From 75ff53055138e4672aaf58892b087a055fc011da Mon Sep 17 00:00:00 2001
From: Patrick von Platen <patrick.v.platen@gmail.com>
Date: Mon, 4 Jan 2021 17:27:29 +0100
Subject: [PATCH] correct docs (#9378)

---
 docs/source/custom_datasets.rst | 9 ++++++---
 1 file changed, 6 insertions(+), 3 deletions(-)

diff --git a/docs/source/custom_datasets.rst b/docs/source/custom_datasets.rst
index 6c796e07e0..924435dd61 100644
--- a/docs/source/custom_datasets.rst
+++ b/docs/source/custom_datasets.rst
@@ -558,12 +558,15 @@ we can use the built in :func:`~transformers.BatchEncoding.char_to_token` method
         end_positions = []
         for i in range(len(answers)):
             start_positions.append(encodings.char_to_token(i, answers[i]['answer_start']))

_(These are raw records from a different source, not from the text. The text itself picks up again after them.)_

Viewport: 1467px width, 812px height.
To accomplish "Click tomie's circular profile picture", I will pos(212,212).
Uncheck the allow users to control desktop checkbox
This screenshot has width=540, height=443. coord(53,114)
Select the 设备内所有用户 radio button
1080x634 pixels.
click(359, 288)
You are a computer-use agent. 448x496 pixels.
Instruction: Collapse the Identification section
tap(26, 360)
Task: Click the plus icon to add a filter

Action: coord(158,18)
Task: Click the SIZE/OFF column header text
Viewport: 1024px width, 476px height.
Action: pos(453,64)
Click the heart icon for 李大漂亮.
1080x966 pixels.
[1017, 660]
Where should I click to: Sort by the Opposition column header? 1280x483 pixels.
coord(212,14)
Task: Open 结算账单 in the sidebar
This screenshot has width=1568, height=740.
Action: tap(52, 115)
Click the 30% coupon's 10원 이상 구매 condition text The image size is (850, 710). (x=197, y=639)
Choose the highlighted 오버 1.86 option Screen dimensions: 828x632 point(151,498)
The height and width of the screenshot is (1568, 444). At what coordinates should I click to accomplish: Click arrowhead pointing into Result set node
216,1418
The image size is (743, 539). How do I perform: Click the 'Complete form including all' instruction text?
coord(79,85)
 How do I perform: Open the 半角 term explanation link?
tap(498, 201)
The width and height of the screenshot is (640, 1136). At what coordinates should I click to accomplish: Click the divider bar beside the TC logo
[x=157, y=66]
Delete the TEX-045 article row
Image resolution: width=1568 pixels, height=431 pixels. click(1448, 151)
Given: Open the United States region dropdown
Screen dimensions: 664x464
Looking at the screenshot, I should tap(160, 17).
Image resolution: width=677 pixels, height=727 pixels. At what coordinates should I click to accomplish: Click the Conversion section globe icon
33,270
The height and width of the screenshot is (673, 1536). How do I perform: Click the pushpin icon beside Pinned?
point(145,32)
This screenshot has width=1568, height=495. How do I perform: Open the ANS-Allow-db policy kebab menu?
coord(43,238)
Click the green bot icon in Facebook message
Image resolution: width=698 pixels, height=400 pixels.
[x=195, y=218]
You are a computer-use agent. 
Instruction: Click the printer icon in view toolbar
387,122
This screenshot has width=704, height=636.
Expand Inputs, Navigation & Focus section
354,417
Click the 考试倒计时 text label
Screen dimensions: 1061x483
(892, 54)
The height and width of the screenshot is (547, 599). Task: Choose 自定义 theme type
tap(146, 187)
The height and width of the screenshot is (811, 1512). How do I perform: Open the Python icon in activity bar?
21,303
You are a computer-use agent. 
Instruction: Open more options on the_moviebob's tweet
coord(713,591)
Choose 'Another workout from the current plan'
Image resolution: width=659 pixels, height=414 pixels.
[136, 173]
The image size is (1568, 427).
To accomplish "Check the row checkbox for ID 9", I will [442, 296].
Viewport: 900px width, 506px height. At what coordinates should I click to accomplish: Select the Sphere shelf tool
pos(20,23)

-            end_positions.append(encodings.char_to_token(i, answers[i]['answer_end'] - 1))
-            # if None, the answer passage has been truncated
+            end_positions.append(encodings.char_to_token(i, answers[i]['answer_end']))
+
+            # if start position is None, the answer passage has been truncated
             if start_positions[-1] is None:
                 start_positions[-1] = tokenizer.model_max_length
+
+            # if end position is None, the 'char_to_token' function points to the space before the correct token - > add + 1
             if end_positions[-1] is None:
-                end_positions[-1] = tokenizer.model_max_length
+                end_positions[-1] = encodings.char_to_token(i, answers[i]['answer_end'] + 1)
         encodings.update({'start_positions': start_positions, 'end_positions': end_positions})
 
     add_token_positions(train_encodings, train_answers)